━━━━━ Information shown
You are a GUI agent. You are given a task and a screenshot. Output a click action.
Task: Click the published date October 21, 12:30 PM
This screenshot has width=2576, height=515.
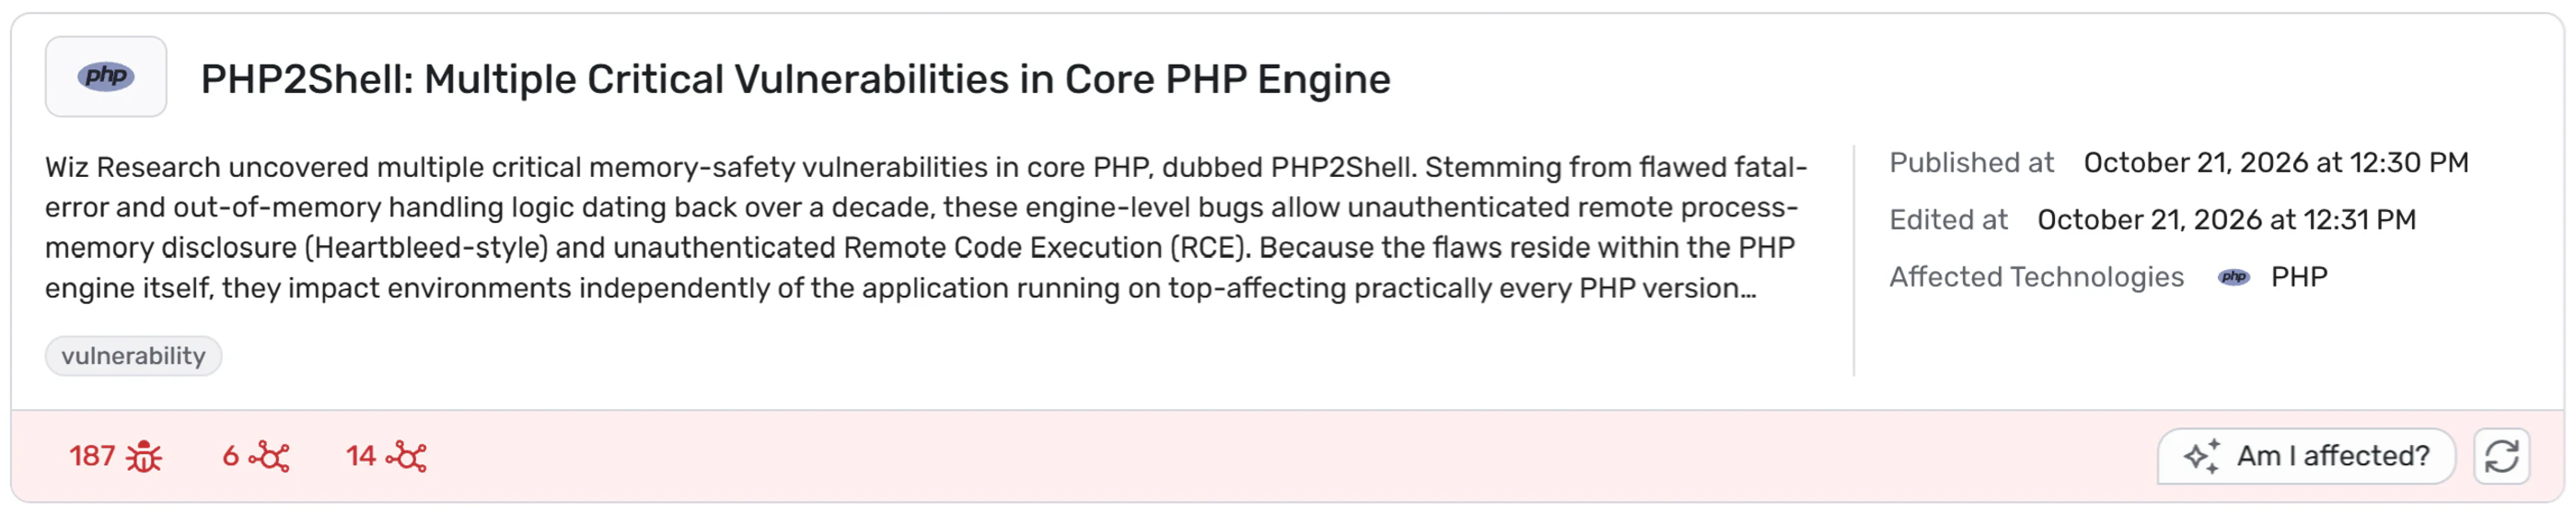click(2276, 163)
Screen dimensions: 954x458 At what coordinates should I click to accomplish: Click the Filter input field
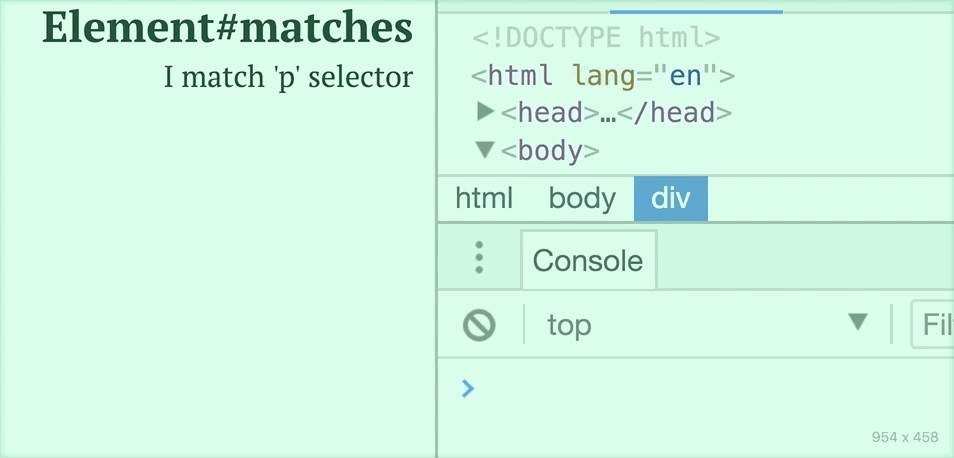point(932,324)
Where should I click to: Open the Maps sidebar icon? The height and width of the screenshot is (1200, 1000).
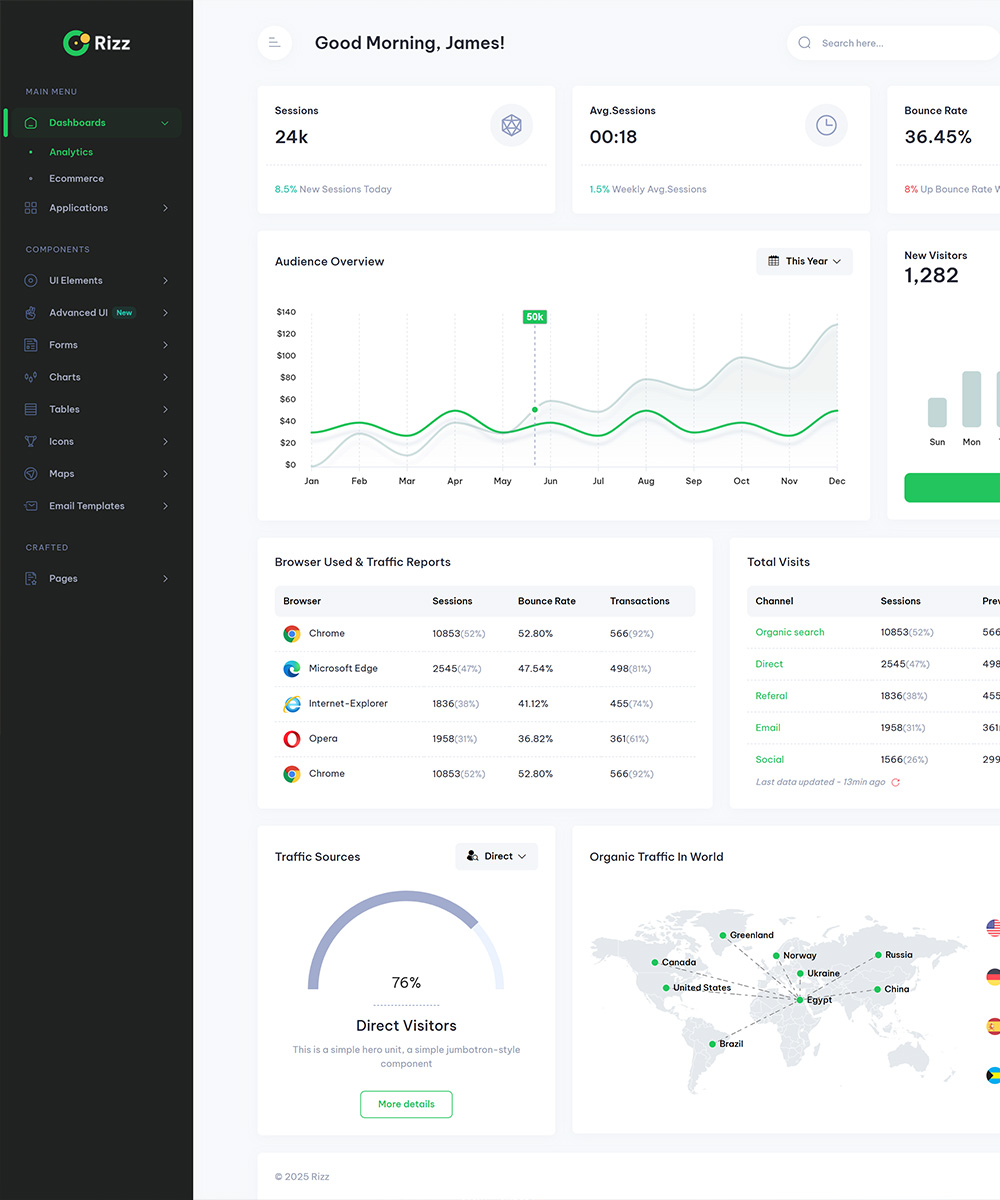tap(31, 474)
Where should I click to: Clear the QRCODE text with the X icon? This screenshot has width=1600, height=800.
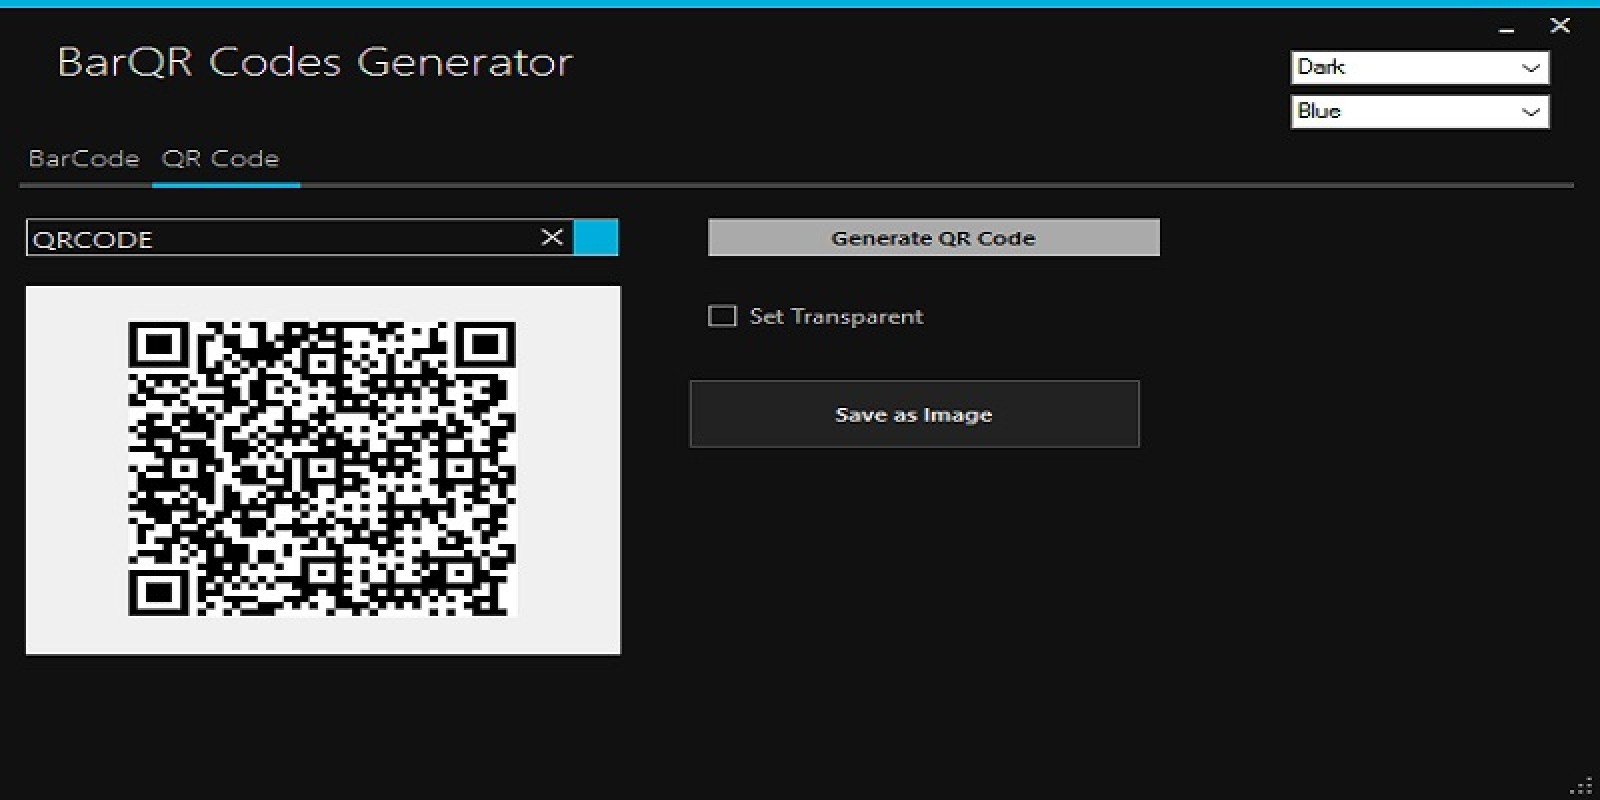pos(552,237)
━━━━━━━━━━
Task: Transcribe only the lines between the line containing "Where should I click to: Open" and the final line of the listing, inclusive, exactly as they appear; no pictures are to be included.

Completed exercise:
Where should I click to: Open the Maps sidebar icon? The height and width of the screenshot is (1200, 1000).
tap(31, 474)
Where should I click to: Clear the QRCODE text with the X icon? This screenshot has width=1600, height=800.
pos(552,237)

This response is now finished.